* **FRAGMENTO PARA LEER**:
§ §

Como todos los domingos, continúo mi con revisión de la lista de cortos animados realizada por el misterioso profesor Beltesassar. Esta vez ha llegado el turno de Street Musique (Música Callejera), corto realizado en 1972 por el animador canadiense Ryan Larkin.
De la figura de Larkin ya hable en mis reseñas de la lista de Annecy, cuando comenté un corto suyo anterior, Walking (1968). Ambos cortos son excelentes, dignos de formar parte de cualquier antología, pero en la memoria de los aficionados han quedado substituidos por el destino personal de Larkin, de lo que ha tenido bastante culpa el corto Ryan, que Chris Landreth rodara en 2004. En esa otra obra se retrataba a Larkin como uno de esos artistas que renunció a su arte, justo tras haber llegado a la cumbre de su disciplina en una ascensión meteórica, y cuando todo hacía presagiar que se convertiría en uno de los creadores fundamentales de la animación. No fue así, sin embargo, sino que Larkin se desvaneció en la obscuridad, artística y personal, hasta que fue encontrado por Landreth en las calles de Montreal, convertido en un mendigo, sin posibilidad de recuperarse, ni él ni el tiempo perdido.
Se puede especular sobre qué causó esa caída en los infiernos de quien parecía destinado a la gloria. Se puede aventurar un diagnóstico de sequía creativa, de enfermedad mental, de uso sin restricciones de unas drogas que por aquel entonces, los años setenta, aún parecían inocentes y liberadoras. No dejan de ser especulaciones que no llegan a explicar el misterio, el problema, que obsesionó a su biográfo Landreth: la existencia de dos Larkin opuestos. Uno, una auténtica fuerza creativa, frente a otro que sólo sabía como autodestruirse.

§ §

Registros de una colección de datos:
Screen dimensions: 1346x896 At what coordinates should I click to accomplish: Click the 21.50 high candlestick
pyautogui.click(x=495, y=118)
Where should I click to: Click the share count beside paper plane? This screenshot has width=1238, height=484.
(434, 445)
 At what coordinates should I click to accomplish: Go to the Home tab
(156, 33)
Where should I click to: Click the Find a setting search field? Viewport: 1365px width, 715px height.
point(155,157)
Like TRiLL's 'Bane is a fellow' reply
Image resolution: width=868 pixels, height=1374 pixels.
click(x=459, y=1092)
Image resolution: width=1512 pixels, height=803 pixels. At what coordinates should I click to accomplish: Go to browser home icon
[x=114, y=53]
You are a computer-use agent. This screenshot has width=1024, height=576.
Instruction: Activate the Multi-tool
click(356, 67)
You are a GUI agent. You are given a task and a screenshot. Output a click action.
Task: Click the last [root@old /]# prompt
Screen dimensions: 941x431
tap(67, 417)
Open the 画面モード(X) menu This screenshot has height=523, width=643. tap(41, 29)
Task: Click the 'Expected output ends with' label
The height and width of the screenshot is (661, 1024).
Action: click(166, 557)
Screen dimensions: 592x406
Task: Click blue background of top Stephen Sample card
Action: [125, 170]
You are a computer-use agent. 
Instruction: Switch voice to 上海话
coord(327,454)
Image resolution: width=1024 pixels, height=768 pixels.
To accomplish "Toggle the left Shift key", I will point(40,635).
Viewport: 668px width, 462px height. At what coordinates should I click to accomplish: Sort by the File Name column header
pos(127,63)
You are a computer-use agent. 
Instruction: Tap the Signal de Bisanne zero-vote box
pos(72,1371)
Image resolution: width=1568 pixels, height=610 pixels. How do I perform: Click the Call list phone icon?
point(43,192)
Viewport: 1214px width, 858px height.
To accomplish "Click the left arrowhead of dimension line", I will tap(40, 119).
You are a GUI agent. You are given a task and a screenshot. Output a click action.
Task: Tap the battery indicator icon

§ §

* **QUÉ DEBES HACER**:
[1] Indica en qué año realizó Ryan Larkin el corto Street Musique, según el fragmento.
[2] Resume el fragmento en dos oraciones.
Responde basándote únicamente en el fragmento.

* **RESPUESTAS**:
[1] En 1972.

[2] El autor reseña Street Musique, un corto de 1972 del animador canadiense Ryan Larkin, cuya obra ha quedado eclipsada en la memoria de los aficionados por su destino personal, retratado en el corto Ryan que Chris Landreth rodó en 2004. Tras una ascensión meteórica, Larkin renunció a su arte y acabó como mendigo en las calles de Montreal, y las especulaciones sobre la causa no llegan a explicar la existencia de dos Larkin opuestos, uno creativo y otro autodestructivo.